The leader of the reaffiliation campaign also raised a letter from the NUS VP for Higher Education, Chloe Field, to the Union of Jewish Students in which she expressed her unreserved apologies for the NUS’ failure to curb antisemitism within the student movement, and elaborated that her personal mission was to bring about an irreversible structural change in the NUS that would bring a permanent end to antisemitism in the organisation. Based on this, and meetings the leader attended with representatives of the NUS and UJS at which he was privy to their plans for structural changes in the NUS, the leader suggested that there is a real reason to have confidence that the NUS will now address the issue of antisemitism.

In his closing remarks, the leader of the reaffiliation campaign finally warned against the Oxford SU running away from the problem of antisemitism in the NUS, our influence would be far better placed, he suggested, being used to bring about the reform necessary to end antisemitism in the NUS once and for all. He noted that past Oxford SU delegates have always occupied a moderate and sensible position within the NUS.

 

Conclusions and Exhortation to Vote

As I said at the beginning of this article, I do not believe that the Oxford SU should remain affiliated to the NUS. In spite of the speeches of the leader of the reaffiliation campaign, and incisive questions asked of the leader of the disaffiliation campaign, I believe that we cannot continue as members of the NUS without being complicit in the antisemitism and bigotry which permeates the organisation. Even if the benefits are potentially great, the fact remains, membership of NUS UK is not only expensive, it is ineffective.

The NUS has proven, time and again, to be resistant to reforming that would put an end to antisemitism within the organisation. It may be that root-and-branch reform would bring an end to the issue, but I think we see in the report of Rebecca Tuck KC that antisemitism, and bigotry in general, is not a structural issue but an issue of the student movement being dominated by a faction pre-occupied with the Israel-Palestine conflict as a moral litmus test. One that, in pursuit of the legitimate goal of Palestinian liberation and peace in the region, has lost sight of the principle of all intersectional movements, one oppressed group is not truly liberated until the same oppression has been lifted from those others which suffer under it.

The solution to Palestinian oppression is not found in the victimisation of Jewish students in Britain. I find no comfort in Rebecca Tuck’s recommendations that discussions around the Israel-Palestine conflict are facilitated to take place in a more respectful way. This is in my view a tacit admission that to deprioritise the issue, or to abandon it entirely, would be nearly impossible, especially as she acknowledges her lesser goal would still be a difficult task. In that case I cannot bring myself to agree with the proposition that we cannot disaffiliate from the NUS, if this debate, with all the bigoted views it has caused to surface, cannot be side-lined, then the NUS is truly beyond redemption.

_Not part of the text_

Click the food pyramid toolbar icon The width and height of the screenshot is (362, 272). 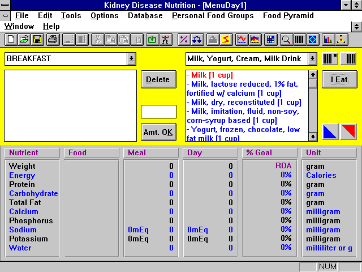point(341,39)
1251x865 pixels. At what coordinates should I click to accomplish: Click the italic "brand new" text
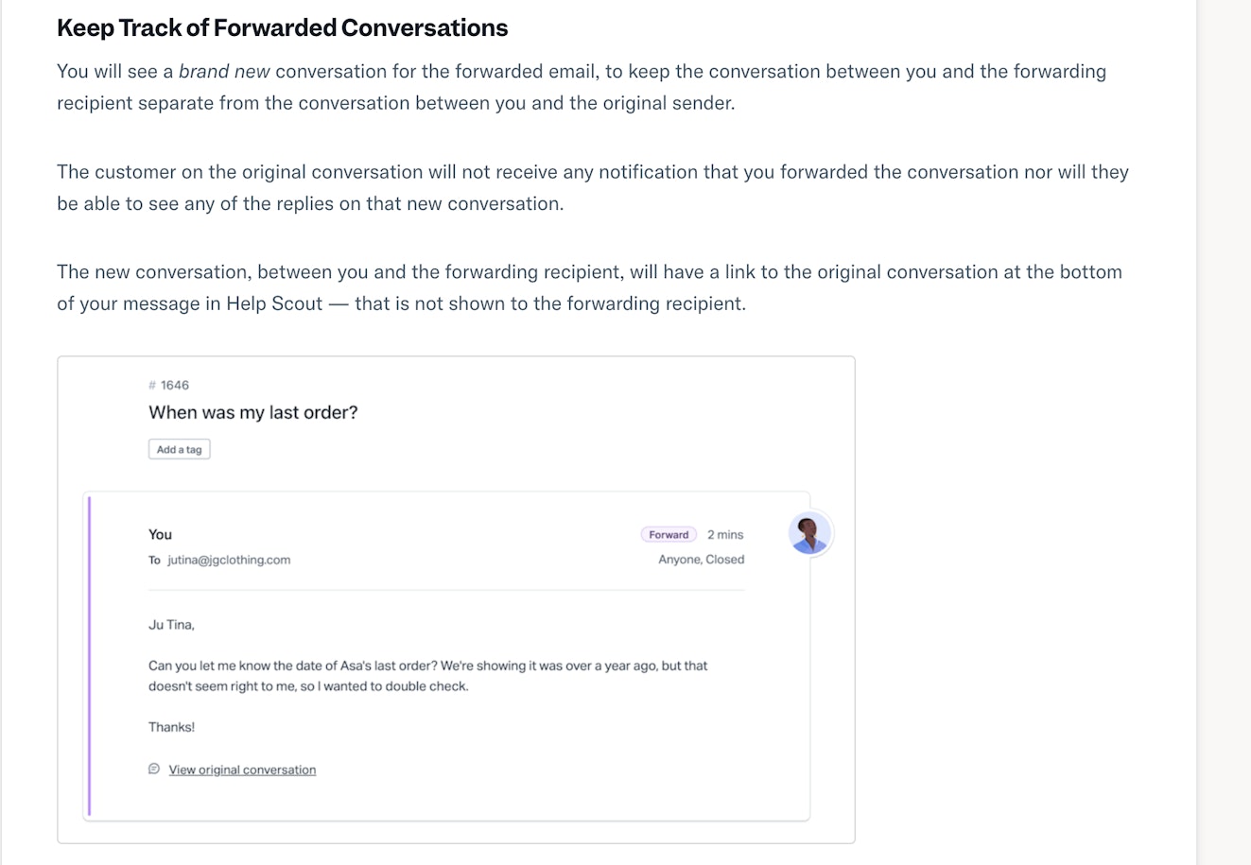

I do not expect that everyone will agree with me, for many people this issue is far more important than it is to me. However this issue forms just one part of the myriad reasons I see for disaffiliation. I hope I have made them clear.

Whether you agree with me or not, there is one outcome I will admit is worse than this student body voting in favour of reaffiliation, this would be the vote not reaching the threshold for it to be binding. The SU’s Trustee Board has set required turnout at 4%, around 1,300 students voting. To that end I ask everyone reading to please vote online from 08:00 on the 27th of February until the 1st of March at 18:00, no matter which way you will vote.

The views of the author are his own and are not the views of the Oxford Student, of the Oxford University Student Union, or of Merton College JCR.